§ WORK INSTRUCTION A
Name every person other than Rip Reukema who appears in the Rip Reukema biography below.
§ WORK INSTRUCTION B
Carry the Rip Reukema biography below forward from its final sentence.

§ EXERCISE PASSAGE
Member of the Wisconsin State Assembly from the Milwaukee 5th district
- In office January 2, 1893 – January 7, 1895
- Preceded by: Conrad Krez
- Succeeded by: Albert Woller

Personal details
- Born: April 23, 1857 Milwaukee, Wisconsin, U.S.
- Died: September 17, 1917 (aged 60) Milwaukee, Wisconsin, U.S.
- Resting place: Union Cemetery, Milwaukee
- Party: Republican
- Spouse: Catalyntje Cornelia Vanden Broeke
- Children: Anje Maria (Veenendaal); (b. 1890; died 1980);

= Rip Reukema =

American politician (1857–1917)

Ripke "Rip" Reukema (April 23, 1857 – September 17, 1917) was an American lawyer and Republican politician from Milwaukee, Wisconsin. He was a member of the Wisconsin State Senate (1903) and State Assembly (1893). He was of Dutch descent.

==Biography==

Rip Reukema was born in Milwaukee, Wisconsin, to immigrants from the Netherlands. He was educated in the Milwaukee Public Schools and went on to study law in the offices of Nathan Pereles and E. P. Smith. He would become a lawyer, being admitted to practice in open court upon examination March 7, 1881. Reukema died on September 17, 1917, in Milwaukee.

§ DATASET RECORDS
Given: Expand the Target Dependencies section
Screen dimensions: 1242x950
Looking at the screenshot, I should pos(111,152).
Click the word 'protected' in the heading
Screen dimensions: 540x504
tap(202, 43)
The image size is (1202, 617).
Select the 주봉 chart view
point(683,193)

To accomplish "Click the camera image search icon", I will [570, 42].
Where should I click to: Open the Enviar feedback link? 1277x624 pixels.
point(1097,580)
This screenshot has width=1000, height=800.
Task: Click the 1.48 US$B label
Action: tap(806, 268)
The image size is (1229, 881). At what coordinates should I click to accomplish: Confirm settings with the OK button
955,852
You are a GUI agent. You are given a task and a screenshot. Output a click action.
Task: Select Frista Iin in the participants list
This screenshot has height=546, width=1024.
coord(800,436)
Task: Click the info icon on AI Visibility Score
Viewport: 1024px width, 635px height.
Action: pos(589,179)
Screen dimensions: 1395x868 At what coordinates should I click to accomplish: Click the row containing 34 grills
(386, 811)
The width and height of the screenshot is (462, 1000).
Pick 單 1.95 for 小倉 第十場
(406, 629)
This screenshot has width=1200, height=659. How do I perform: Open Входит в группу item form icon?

§ RESPONSE BOX A
Conrad Krez, Albert Woller, Catalyntje Cornelia Vanden Broeke, Anje Maria (Veenendaal), Nathan Pereles, E. P. Smith

§ RESPONSE BOX B
==Political career==
Reukema was elected to the Wisconsin State Assembly in 1892, serving in the 1893 session. A decade later, he won a 1902 special election to serve in the State Senate for the 1903 session, completing the term of William Devos, who had resigned to become collector of customs at the port of Milwaukee. He was a Republican. He was elected twice as Justice of the Peace. He served as director of the Milwaukee school board from 1897 to 1899, and member of the school board commission from 1901 to 1902. He was also the treasurer of the Milwaukee Bar Association, and director of the Citizens' Loan and Trust Company.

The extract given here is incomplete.